Patterson's homestead right "exist [s] independent of any agreement between the parties...." In re Howard, 65 B.R. 498, 503 (W.D. Tex. 1986) (citing to FDIC Corp. v. Blue Rock Shopping Center, 766 F.2d 744, 753 (3d Cir. 1985)). In Howard the court addressed a similar challenge and found Sec. 1823(e) inapplicable to a claim which was not based on an agreement--secret, separate or otherwise--but was instead based solely on well-established Texas law. The court held that "the agreement which the FDIC seeks to enforce is void to the extent it provides for a lien on the homestead to secure obligations which are neither for purchase money, taxes nor improvements." In re Howard, 65 B.R. at 503.

The FDIC challenges this analysis on essentially two grounds: (1) federal law governs this suit, therefore this court cannot consider state law; and (2) under the expansive reading accorded Sec. 1823(e), Patterson is precluded from contradicting the express terms of her deed of trust disclaimer.5 

It is undisputed that federal law generally governs this suit; and accordingly, Sec. 1823(e) would govern if it applied to Patterson's homestead claim arising under Texas law.
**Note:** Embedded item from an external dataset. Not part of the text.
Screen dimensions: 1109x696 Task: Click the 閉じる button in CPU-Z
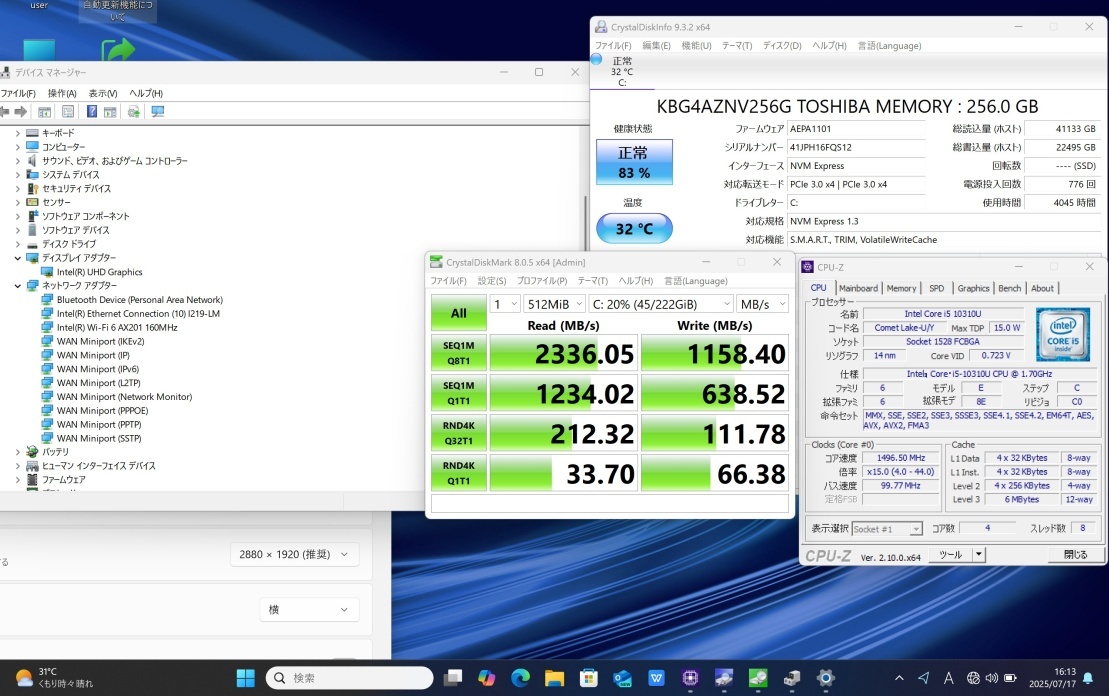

However, looking exclusively to federal law does not dispose of this case. There is no federal homestead law, and we decline the FDIC's invitation to fashion one.

In United States v. Kimbell Foods, Inc., 440 U.S. 715, 728-29, 99 S. Ct. 1448, 1458-59, 59 L. Ed. 2d 711 (1979), the Supreme Court provided three factors to consider in determining whether to establish a federal common law rule to supercede conflicting state law: (1) whether the federal program is one that " 'by nature ... must be uniform in character throughout the Nation' "; (2) whether "application of state law would frustrate specific objectives of the federal programs"; and (3) "the extent to which application of a federal rule would disrupt commercial relationships predicated on state law." (Quotation omitted.) Considering these factors--especially the disruption of state commercial relationships, we decline to establish federal common law that would abrogate the well-established Texas law, discussed in this opinion, protecting its citizens' homesteads.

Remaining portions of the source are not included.